Sono proprio questi movimenti finanziari a evidenziare le carenze della regolamentazione europea. Il progetto di legge per la tutela delle foreste allo studio della UE, infatti, non vieta alle banche continentali di finanziare i gestori della piantagioni e non limita gli acquisti di gomma legata alla deforestazione o al degrado forestale.
Le norme UE non convincono
Alla base del mancato divieto c’è la contestata esclusione della gomma dall’elenco dei settori coperti dalla normativa. La legge, che dovrebbe essere approvata alla fine di quest’anno, vieta infatti gli acquisti di prodotti legati alla deforestazione limitatamente ad alcuni comparti tra cui olio di palma, carne bovina e soia.
Lo scorso anno, non a caso, gli eurodeputati Verdi hanno contestato l’efficacia delle norme pensate dalla Commissione europea criticando l’assenza di controllo per alcuni prodotti critici (oltre alla gomma è escluso anche il mais) e la mancata tutela di altri ecosistemi essenziali diversi dalle foreste ma non per questo meno importanti come le savane, le zone umide e le torbiere.
Le aziende, inoltre, non sarebbero obbligate a verificare se le materie prime che utilizzano siano legate a violazioni dei diritti umani.

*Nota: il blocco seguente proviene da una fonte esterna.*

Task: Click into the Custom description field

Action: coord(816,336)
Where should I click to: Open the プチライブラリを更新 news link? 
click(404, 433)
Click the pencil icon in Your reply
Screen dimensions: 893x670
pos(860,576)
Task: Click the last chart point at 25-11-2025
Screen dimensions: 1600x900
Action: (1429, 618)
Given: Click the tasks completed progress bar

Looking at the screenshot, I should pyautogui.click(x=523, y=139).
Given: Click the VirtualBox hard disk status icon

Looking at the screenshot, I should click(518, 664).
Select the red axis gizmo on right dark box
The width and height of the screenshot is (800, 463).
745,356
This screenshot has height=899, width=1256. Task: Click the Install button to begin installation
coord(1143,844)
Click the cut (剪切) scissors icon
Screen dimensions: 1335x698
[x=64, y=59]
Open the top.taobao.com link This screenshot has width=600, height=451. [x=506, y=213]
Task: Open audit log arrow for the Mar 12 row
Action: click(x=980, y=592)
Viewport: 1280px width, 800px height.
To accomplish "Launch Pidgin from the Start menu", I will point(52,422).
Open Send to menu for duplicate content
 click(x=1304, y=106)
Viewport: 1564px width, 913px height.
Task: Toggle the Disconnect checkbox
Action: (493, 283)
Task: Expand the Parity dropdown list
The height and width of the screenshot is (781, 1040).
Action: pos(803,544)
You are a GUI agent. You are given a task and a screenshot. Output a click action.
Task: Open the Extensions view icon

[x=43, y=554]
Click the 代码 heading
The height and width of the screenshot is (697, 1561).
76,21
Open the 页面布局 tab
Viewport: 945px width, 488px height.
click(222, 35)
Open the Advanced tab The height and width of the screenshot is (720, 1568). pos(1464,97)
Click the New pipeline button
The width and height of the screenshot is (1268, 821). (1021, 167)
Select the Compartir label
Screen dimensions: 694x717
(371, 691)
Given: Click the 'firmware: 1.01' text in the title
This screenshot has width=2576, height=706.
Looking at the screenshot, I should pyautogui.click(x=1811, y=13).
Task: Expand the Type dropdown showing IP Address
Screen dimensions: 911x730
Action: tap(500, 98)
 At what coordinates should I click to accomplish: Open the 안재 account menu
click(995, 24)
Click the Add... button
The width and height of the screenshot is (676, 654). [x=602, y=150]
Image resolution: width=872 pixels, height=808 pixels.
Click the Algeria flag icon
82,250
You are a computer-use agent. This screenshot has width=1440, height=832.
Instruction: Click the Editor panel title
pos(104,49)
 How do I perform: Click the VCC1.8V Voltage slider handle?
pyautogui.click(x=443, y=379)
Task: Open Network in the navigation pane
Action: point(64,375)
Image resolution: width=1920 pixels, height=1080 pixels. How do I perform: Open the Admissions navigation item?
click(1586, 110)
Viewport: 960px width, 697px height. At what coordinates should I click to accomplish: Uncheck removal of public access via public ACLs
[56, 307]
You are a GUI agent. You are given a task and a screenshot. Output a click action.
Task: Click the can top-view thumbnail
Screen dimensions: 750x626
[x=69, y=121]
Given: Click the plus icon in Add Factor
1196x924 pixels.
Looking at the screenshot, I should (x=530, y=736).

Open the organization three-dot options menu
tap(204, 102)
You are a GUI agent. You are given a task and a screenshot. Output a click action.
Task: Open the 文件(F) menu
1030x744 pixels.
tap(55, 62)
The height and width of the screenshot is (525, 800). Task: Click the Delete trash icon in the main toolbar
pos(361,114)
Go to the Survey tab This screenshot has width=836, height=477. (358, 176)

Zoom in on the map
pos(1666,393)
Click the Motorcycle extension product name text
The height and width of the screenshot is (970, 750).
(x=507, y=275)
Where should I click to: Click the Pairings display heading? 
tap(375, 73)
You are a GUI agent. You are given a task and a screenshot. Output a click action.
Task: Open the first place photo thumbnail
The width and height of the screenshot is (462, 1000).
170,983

Si stima che le importazioni europee contribuiscano al 16% della deforestazione tropicale legata alle attività agroindustriali e commerciali.
Foreste tropicali decisive nella mitigazione climatica
Oltre ad alimentare la povertà e l’insicurezza dei residenti, che stanno perdendo l’accesso alla terra, rileva la Ong, la distruzione delle foreste nell’Africa centro-occidentale impatta negativamente sul cambiamento climatico. Questi ecosistemi, infatti, offrono un grande contributo alla riduzione delle emissioni assorbendo ogni anno una quantità di CO2 tre volte superiore all’ammontare rilasciato dalla Francia.
Secondo i più recenti dati della FAO, tra il 2000 e il 2018 l’Africa ha perso 49 milioni di ettari di aree forestali, confermandosi come la seconda regione più colpita dopo il Sudamerica (68 milioni). Nel periodo in esame il 90% del disboscamento globale ha riguardato le foreste tropicali che, in totale, hanno subito la distruzione di 157 milioni di ettari di territorio. Un’area grande quanto l’Europa occidentale.